Reisebüros, bringt das Öko-Thema aktiv ein!

Artur K. Vogel

Am Nachhaltigkeitstag des Schweizer Reise-Verbandes (SRV) in der Umweltarena Spreitenbach informierten sich 80 Reisefachleute über «nachhaltig reisen – wie und warum».

«Schweizer pfeifen aufs Klima» – diese provokative Schlagzeile aus einer Boulevardzeitung warf SRV-Präsident Max E. Katz in seinem Begrüssungsreferat den Zuhörerinnen und Zuhörern zu. Stimmt sie? Katz, der eindringlich dazu aufforderte, sich Gedanken über die sozialen und ökologischen Auswirkungen des Tourismus zu machen, wollte die Frage bewusst offen lassen.

Doch die Statistik spricht für sich: Nur gut jeder fünfte Reisebürokunde, 22 Prozent, erwähnt das Thema von sich aus, wenn er seine Reise bucht. Dieses Resultat einer deutschen Untersuchung dürfte auch für die Schweiz zutreffen, meinte Fabian Weber an einem Workshop. Weber arbeitet am Institut für Tourismuswirtschaft der Hochschule Luzern und vertritt gleichzeitig die Zertifizierungsorganisation TourCert aus Stuttgart, deren Öko-Label rund zehn zertifizierte Schweizer Reisebüros führen dürfen.

Deshalb sollten Mitarbeitende in Reisebüros das Thema bei einem Verkaufsgespräch selber anschneiden, meint SRV-Direktor Walter Kunz. Missionieren oder predigen komme bei Kundinnen und Kunden allerdings nicht gut an; Geschick sei gefragt. Wie aber kann man tatsächlich nachhaltiger reisen? In einem Gespräch mit TN brachte es Imbach-Chef Hans Wiesner auf den Punkt: «Weniger fliegen, die Flugreisen kompensieren, jede zweite Reise in der Schweiz statt im Ausland.» Wiesner engagiert sich auch politisch für die Umwelt: Er sitzt seit 2011 für die Grünliberalen im Zürcher Kantonsrat.

«80 Prozent gehen direkt in konkrete Projekte»

Kompensieren kann man Flugreisen mit Ausgleichszahlungen zum Beispiel an Myclimate. Deren Vertreterinnen Birthe Hillert und Simone Pulfer versuchten an einem Workshop, Vorbehalte auszuräumen: «80 Prozent des einbezahlten Geldes gehen direkt in konkrete Projekte», beteuerten sie. Weshalb befinden sich diese Projekte vorwiegend in Entwicklungsländern? Weil dort mit derselben Summe eine viel grössere Wirkung erzielt werden kann als in der Schweiz. Reisebüroangestellte sollten das Thema «CO2-Kompensation» direkt ins Verkaufsgespräch einbinden, sagt Birthe Hillert. So sei die Erfolgschance grösser, als wenn man erst später, z.B. bei der Rechnungsstellung, darauf aufmerksam mache.

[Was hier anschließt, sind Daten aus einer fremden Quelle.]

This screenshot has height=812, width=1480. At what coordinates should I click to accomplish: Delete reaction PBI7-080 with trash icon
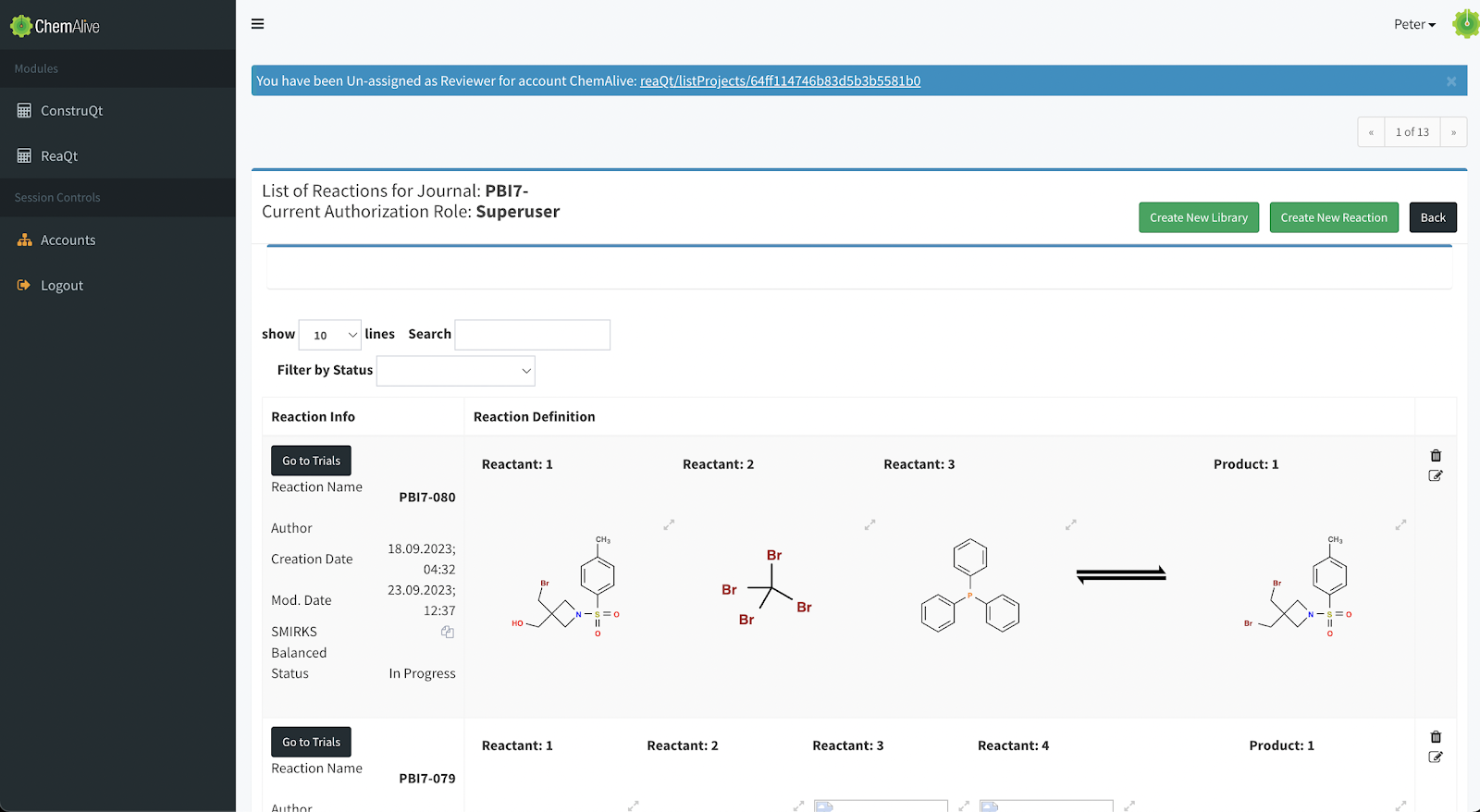click(1436, 456)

Einen ganz besonderen Beitrag an die Umwelt geleistet hat der Hauptredner des Nachmittags, der Luzerner Lehrer Louis Palmer: «Ich hatte schon immer den Traum von der Weltreise», sagt er. Diesen verwirklichte er ab 2004. Er begann mit technischer Unterstützung der Hochschule Luzern, der Liftfirma Schindler und eines Batterieherstellers den Bau eines elektrisch angetriebenen Leicht-Autos, das seine Energie von Photovoltaikmodulen auf einem mitgeführten Anhänger bezog – bzw. bezieht. Denn das Auto fährt noch immer; «im Sommer fahren wir damit an Wochenenden aus, wie andere mit einem Ferrari ausfahren», witzelt Palmer.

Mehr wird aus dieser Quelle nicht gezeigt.